The Non-Skeptical Journalist
Here’s another one of those Handy Obama Facts I’m sure you’ll be seeing again, courtesy of the Washington Post.
No president has begun his term with so broad a wave of public confidence — 78 percent approval in the most recent Gallup poll.
I have no idea how the reporter is defining “broad wave”, but if we use approval ratings, that statement is wrong. The first Gallup poll listed for Harry Truman, had his approval rating at 87 percent. The second, taken four months later, was still above 80 percent. Lyndon Johnson started his term at 78 percent, same as Obama.
Both Truman and Johnson took over for men who died in office, though. So if the WaPo had claimed that President Obama had the highest level of support of any elected president, it would have been correct. But that’s not what the article said.

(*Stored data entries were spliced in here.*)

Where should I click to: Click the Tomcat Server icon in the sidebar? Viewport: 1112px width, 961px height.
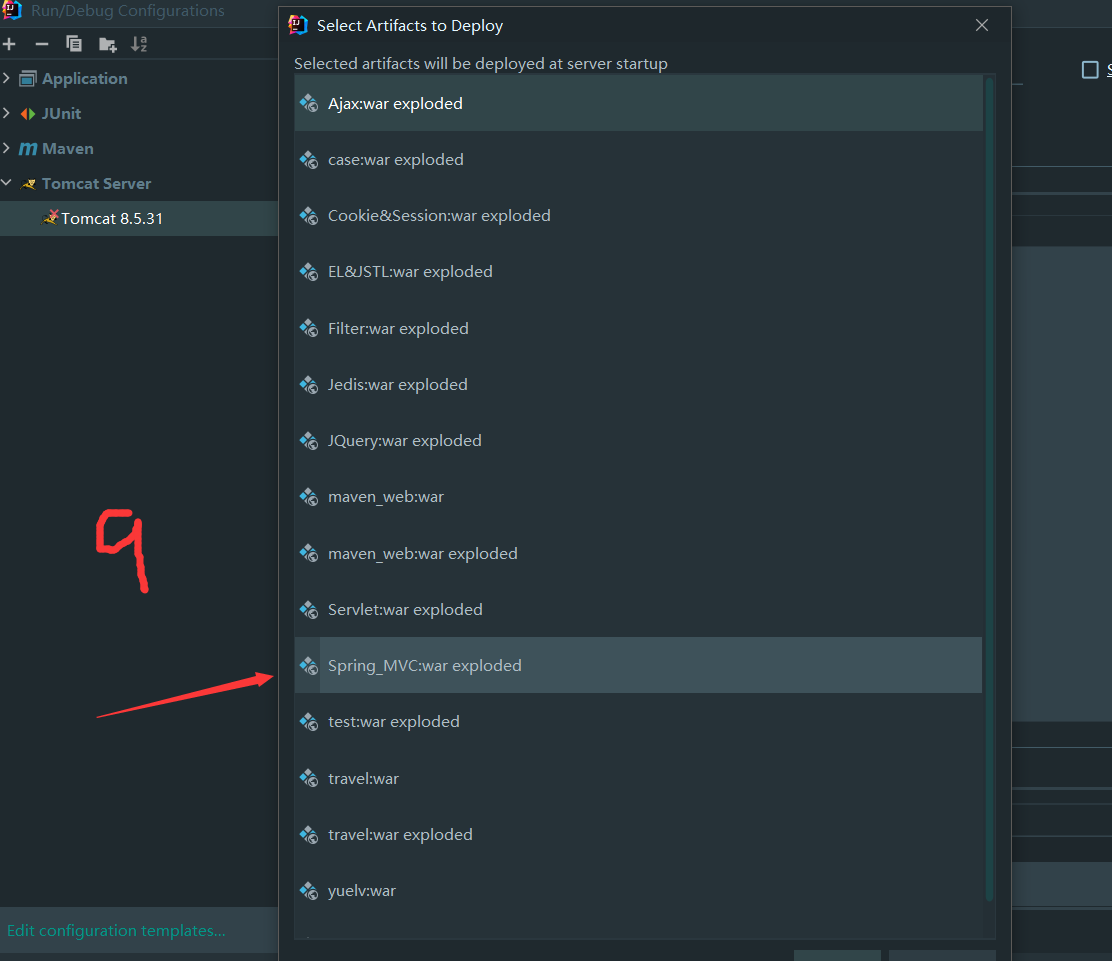[27, 183]
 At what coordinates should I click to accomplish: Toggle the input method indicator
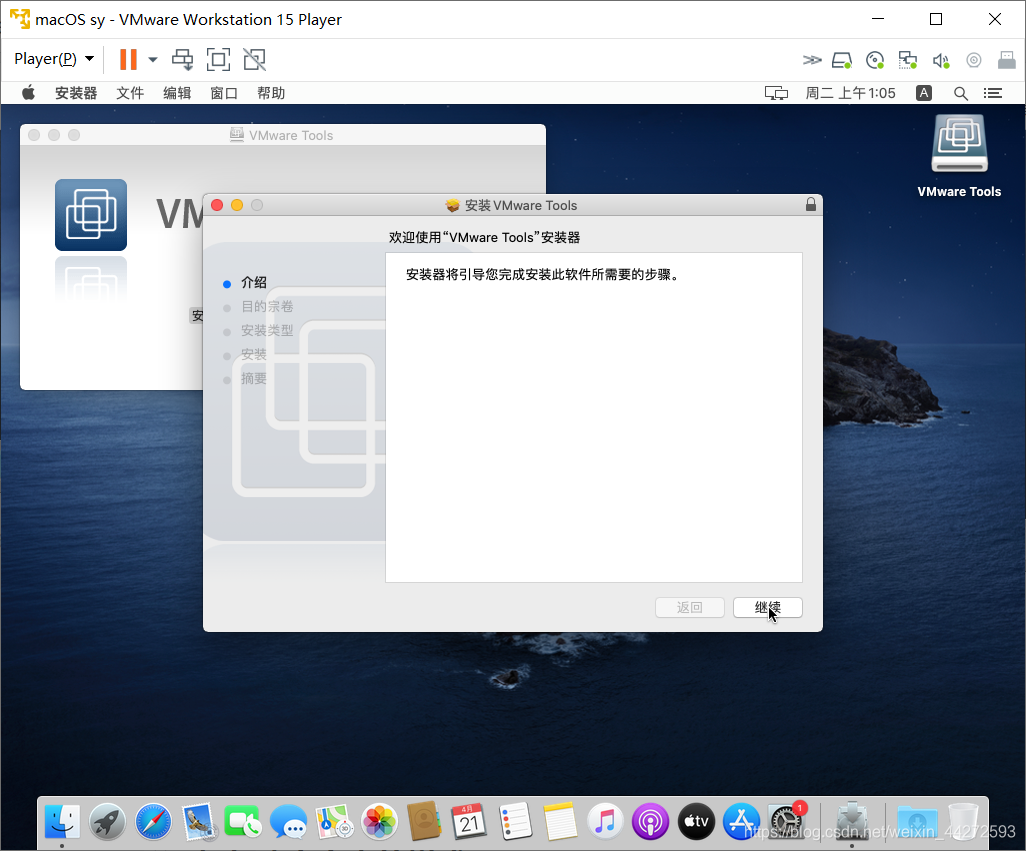924,93
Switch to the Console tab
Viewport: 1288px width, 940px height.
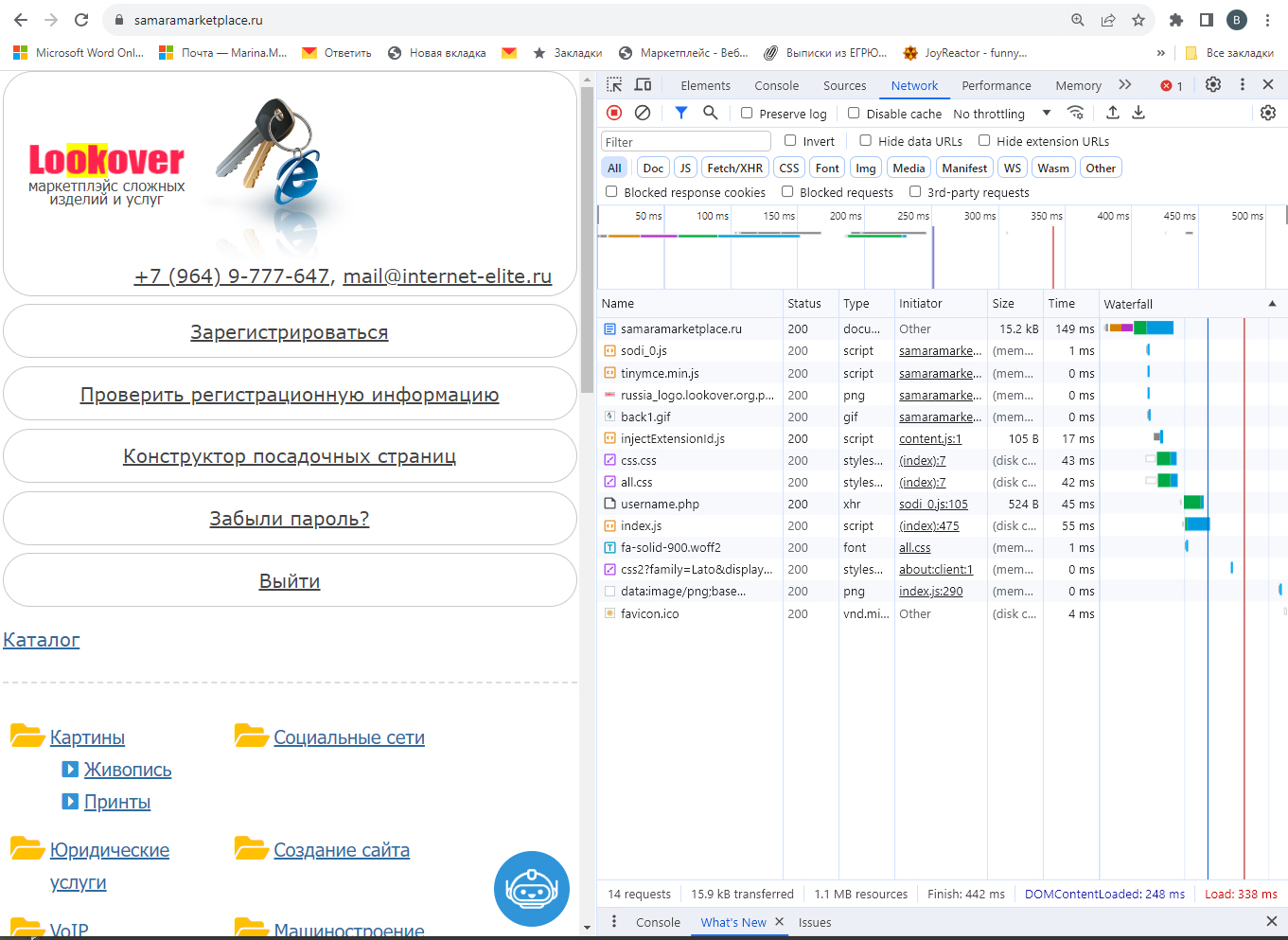coord(776,85)
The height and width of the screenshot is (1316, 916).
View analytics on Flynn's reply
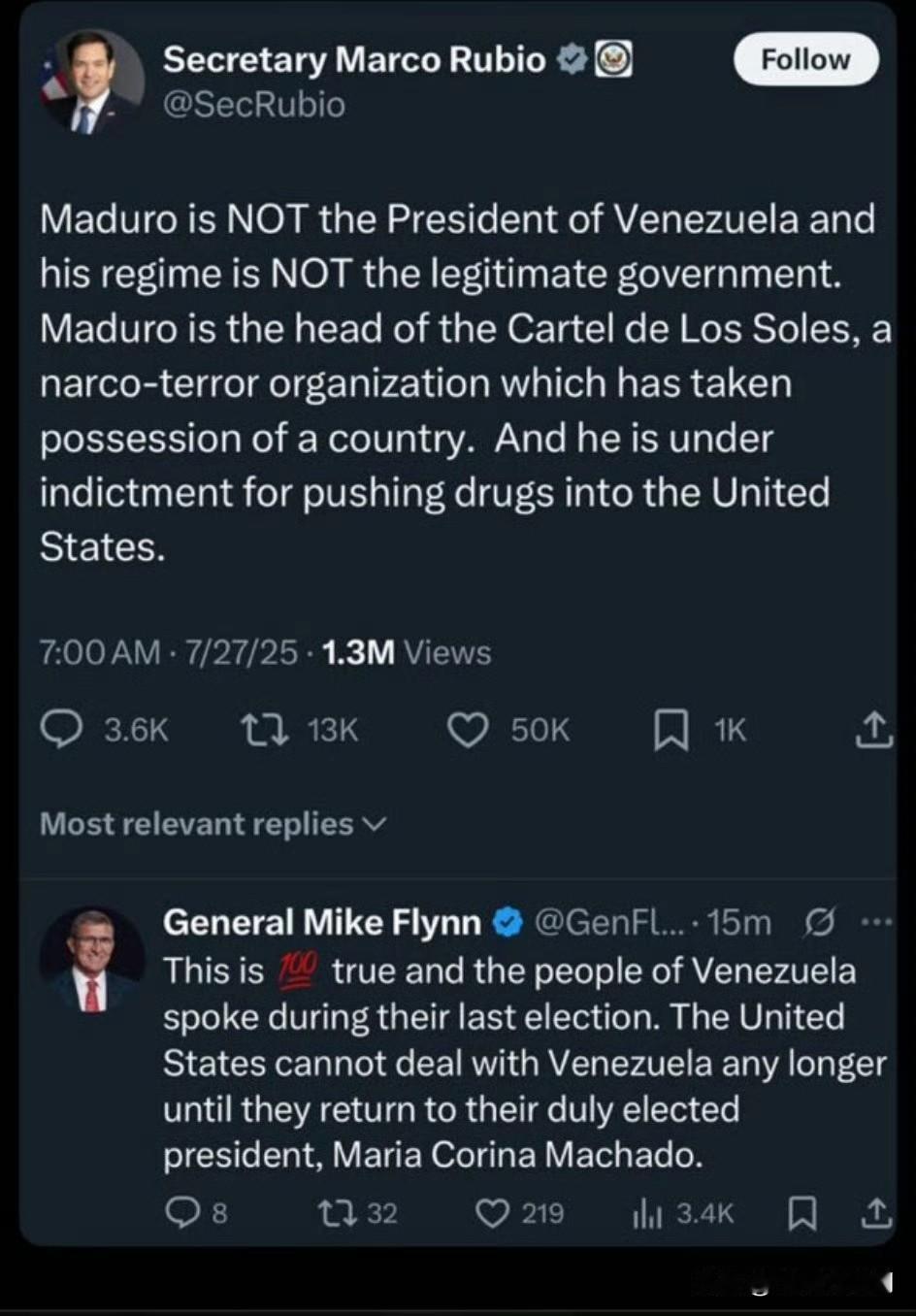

So much for all those fact-checkers, huh? The thing is, you don’t have to be a highly-educated professional journalist to get stuff like this right. You just have to be a little bit skeptical. I’m not sure where Mr. Gellman got the idea to write that sentence, but I don’t believe he thought it up himself. He likely heard it from someone else and figured it would tie in nicely with the overall “Obama is super-great!” theme of his story.
My instinct when I hear that something is the greatest (or the worst) ever, is to make sure it’s true. I would expect that to be the default behavior of any journalist. Apparently it’s not Mr. Gellman’s instinct, nor is it the instinct of any of the editors who reviewed the story. I can’t help but wonder if they would have checked that fact a bit more carefully if the President has been someone else.
When we conservatives talk about media bias, this is the kind of stuff we’re talking about. It’s amazing how incurious the MSM gets when the supposed facts paint fellow progressives in the most flattering colors.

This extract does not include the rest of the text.